**Collected data entries**
================

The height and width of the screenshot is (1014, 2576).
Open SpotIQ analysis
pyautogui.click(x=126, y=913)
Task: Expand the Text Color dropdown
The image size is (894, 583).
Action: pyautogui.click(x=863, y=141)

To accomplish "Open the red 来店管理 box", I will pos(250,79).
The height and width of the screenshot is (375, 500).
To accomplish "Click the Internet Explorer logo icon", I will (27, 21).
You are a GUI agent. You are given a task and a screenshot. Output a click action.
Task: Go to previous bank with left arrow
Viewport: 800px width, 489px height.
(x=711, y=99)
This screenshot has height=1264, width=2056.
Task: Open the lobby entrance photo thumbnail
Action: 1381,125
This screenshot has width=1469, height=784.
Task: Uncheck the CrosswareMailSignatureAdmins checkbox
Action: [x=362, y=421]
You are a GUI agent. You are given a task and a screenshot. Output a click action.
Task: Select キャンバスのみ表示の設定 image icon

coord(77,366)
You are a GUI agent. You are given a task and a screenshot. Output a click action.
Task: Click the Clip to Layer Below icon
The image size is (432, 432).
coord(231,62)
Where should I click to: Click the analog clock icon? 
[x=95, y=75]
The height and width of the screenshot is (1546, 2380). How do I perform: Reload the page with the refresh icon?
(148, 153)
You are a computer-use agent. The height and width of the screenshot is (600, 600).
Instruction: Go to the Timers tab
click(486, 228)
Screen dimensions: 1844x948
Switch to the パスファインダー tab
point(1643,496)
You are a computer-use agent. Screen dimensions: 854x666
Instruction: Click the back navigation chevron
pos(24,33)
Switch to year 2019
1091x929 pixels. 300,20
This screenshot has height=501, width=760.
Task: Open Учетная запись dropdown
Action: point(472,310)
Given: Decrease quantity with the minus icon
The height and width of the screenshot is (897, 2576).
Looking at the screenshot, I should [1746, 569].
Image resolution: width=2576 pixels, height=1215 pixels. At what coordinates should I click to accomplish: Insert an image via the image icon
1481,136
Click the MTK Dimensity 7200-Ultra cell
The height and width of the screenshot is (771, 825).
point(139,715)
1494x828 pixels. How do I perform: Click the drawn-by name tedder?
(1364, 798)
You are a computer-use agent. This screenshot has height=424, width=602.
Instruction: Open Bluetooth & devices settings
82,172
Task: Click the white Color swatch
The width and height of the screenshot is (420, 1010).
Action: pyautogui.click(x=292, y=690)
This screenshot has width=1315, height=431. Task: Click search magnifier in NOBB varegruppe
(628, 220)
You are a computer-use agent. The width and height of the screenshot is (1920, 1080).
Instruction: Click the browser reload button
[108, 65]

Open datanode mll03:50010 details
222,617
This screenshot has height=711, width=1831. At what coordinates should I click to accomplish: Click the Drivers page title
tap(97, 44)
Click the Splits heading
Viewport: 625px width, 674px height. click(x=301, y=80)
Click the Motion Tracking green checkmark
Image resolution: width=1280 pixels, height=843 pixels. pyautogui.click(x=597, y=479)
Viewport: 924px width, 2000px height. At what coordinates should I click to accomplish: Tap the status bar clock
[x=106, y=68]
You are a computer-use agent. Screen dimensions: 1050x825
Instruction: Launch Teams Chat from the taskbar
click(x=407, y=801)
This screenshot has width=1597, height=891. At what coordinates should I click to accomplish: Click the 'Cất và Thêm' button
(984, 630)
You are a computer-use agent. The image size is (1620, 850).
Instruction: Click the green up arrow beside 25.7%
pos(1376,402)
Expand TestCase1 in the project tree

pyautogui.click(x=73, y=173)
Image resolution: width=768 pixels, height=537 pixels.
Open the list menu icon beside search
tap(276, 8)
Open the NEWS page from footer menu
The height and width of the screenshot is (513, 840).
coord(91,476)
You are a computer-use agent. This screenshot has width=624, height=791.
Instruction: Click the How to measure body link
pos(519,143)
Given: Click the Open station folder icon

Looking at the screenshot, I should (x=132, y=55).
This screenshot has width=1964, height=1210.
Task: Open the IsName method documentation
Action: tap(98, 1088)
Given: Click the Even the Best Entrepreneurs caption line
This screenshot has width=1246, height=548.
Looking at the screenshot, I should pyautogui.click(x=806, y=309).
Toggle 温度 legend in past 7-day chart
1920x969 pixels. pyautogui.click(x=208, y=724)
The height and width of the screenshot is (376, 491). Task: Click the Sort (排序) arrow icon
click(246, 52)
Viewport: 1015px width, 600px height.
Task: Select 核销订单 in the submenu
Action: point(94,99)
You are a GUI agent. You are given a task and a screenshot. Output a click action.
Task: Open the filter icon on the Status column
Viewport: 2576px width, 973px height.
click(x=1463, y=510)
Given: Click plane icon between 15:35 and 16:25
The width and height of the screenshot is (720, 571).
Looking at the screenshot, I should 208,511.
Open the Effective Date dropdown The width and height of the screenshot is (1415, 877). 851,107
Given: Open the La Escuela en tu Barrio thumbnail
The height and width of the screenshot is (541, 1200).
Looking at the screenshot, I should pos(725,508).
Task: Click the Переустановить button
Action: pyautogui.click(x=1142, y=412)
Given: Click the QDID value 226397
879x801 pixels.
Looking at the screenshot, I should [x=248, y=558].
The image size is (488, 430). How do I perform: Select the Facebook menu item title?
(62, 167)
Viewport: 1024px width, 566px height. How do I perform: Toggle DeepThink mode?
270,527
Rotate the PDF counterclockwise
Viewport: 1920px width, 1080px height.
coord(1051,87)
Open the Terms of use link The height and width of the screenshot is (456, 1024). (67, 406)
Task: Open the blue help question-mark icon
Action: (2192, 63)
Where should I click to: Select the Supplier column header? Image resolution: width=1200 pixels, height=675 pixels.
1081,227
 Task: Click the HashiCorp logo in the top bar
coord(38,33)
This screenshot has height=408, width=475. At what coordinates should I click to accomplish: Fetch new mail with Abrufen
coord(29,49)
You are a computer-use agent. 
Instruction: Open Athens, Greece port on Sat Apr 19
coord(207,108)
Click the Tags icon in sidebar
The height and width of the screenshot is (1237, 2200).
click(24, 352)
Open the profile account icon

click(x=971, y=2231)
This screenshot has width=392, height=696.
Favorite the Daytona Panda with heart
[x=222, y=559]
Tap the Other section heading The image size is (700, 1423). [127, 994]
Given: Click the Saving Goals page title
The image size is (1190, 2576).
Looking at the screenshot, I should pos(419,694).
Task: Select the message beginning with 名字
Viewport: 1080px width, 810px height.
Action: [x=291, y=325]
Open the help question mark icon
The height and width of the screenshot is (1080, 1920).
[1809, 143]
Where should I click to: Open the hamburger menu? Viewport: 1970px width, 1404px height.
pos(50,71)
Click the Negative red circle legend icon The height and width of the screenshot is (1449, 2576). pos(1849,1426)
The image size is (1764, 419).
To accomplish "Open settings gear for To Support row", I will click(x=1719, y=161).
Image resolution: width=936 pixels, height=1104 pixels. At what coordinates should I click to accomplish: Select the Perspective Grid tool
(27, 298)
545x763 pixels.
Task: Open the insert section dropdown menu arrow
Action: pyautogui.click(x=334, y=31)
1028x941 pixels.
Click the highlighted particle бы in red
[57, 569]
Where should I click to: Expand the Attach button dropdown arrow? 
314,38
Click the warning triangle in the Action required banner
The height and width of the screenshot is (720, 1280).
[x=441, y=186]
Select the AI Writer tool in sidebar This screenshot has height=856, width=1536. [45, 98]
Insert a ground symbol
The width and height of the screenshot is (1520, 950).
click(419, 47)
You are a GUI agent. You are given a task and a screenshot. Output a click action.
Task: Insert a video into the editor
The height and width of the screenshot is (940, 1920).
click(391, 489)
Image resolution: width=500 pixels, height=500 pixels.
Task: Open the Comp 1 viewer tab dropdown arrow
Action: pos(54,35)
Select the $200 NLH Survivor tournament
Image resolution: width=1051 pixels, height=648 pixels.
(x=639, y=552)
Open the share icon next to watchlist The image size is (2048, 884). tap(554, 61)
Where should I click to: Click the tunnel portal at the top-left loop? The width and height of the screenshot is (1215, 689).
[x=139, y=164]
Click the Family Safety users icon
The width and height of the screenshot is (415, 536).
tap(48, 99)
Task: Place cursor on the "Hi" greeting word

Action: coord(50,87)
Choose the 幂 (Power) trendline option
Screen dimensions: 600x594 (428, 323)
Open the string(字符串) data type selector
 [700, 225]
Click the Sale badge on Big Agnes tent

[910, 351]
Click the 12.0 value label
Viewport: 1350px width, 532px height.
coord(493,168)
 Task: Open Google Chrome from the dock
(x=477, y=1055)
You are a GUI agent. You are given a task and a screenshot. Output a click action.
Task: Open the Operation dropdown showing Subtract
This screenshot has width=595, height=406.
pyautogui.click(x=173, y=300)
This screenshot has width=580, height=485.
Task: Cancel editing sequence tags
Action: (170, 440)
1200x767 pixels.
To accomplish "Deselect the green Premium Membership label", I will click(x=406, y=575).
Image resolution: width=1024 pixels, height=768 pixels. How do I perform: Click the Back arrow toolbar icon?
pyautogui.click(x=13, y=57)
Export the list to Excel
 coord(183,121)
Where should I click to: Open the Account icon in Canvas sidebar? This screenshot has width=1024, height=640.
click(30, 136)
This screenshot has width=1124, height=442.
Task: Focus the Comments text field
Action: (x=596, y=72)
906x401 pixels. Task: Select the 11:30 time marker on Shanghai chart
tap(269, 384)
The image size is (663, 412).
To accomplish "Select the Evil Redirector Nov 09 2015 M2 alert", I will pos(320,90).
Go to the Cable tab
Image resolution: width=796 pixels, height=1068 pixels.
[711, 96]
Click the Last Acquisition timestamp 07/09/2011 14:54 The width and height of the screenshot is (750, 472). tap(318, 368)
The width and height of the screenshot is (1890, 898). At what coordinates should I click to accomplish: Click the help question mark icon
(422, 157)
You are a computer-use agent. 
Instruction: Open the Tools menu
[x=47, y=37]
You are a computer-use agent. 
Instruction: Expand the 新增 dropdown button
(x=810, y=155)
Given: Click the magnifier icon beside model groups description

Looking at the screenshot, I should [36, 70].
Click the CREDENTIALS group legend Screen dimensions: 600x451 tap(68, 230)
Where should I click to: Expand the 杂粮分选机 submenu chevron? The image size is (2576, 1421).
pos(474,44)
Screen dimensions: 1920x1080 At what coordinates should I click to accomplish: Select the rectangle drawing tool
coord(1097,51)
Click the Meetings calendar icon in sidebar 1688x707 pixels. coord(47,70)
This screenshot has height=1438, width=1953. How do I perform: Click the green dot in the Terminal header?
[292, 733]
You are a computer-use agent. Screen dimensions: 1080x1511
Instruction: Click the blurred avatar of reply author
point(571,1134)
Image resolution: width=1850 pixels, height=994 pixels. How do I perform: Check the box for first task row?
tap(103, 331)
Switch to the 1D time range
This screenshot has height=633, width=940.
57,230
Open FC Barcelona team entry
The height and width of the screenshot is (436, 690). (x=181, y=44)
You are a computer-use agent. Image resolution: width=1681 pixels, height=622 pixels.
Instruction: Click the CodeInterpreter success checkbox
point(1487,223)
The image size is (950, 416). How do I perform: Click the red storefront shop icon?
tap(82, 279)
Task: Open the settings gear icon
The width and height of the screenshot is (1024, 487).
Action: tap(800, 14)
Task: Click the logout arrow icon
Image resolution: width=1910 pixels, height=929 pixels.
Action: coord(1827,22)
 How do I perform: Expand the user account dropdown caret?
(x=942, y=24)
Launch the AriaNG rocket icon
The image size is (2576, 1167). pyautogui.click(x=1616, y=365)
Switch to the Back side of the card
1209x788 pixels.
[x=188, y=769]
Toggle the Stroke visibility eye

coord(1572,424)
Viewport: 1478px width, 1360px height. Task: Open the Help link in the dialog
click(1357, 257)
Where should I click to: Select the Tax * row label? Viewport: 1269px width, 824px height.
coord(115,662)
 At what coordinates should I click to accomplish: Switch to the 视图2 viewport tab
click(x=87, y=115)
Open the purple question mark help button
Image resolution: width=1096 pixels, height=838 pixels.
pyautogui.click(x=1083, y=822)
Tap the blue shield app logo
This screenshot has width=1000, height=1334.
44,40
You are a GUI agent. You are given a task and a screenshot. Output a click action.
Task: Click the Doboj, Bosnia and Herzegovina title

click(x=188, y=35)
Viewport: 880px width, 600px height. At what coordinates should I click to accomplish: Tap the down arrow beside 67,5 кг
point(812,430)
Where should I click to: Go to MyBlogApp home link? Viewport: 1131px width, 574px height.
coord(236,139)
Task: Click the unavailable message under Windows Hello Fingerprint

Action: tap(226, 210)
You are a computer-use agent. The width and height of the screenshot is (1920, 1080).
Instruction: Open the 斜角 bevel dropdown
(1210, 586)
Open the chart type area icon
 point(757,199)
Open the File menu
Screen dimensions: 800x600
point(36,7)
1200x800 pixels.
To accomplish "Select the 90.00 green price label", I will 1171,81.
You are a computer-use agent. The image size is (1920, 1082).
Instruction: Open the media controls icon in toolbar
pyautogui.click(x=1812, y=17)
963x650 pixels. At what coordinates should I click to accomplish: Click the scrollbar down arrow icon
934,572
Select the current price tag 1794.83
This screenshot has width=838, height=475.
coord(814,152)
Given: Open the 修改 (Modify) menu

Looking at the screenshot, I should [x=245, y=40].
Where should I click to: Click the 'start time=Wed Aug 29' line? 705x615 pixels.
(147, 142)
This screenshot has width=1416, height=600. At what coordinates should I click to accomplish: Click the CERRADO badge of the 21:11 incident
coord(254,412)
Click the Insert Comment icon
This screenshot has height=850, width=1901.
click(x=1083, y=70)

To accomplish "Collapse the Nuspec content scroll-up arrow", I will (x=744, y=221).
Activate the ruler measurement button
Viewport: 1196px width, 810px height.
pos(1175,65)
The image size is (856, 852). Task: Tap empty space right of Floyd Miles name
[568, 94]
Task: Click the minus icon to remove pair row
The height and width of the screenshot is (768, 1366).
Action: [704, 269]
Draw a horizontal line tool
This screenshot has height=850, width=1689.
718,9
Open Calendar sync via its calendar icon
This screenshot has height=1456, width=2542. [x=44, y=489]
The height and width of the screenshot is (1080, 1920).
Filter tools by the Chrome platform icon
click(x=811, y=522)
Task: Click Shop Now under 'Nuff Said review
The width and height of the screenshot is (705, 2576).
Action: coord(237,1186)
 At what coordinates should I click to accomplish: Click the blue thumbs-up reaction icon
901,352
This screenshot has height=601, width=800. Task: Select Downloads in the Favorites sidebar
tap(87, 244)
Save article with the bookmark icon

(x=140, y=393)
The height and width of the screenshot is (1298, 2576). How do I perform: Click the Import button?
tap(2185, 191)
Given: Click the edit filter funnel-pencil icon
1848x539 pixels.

================

**Work to be completed**
Recast the lines between the one holding "Given: Click the Even" and the one holding "1920x969 pixels. pyautogui.click(x=208, y=724)", inclusive, as a Markdown table with columns No. and Line. Number each line and leave out any blank ones.

**Solution**
| No. | Line |
|---|---|
| 1 | Given: Click the Even the Best Entrepreneurs caption line |
| 2 | This screenshot has width=1246, height=548. |
| 3 | Looking at the screenshot, I should pyautogui.click(x=806, y=309). |
| 4 | Toggle 温度 legend in past 7-day chart |
| 5 | 1920x969 pixels. pyautogui.click(x=208, y=724) |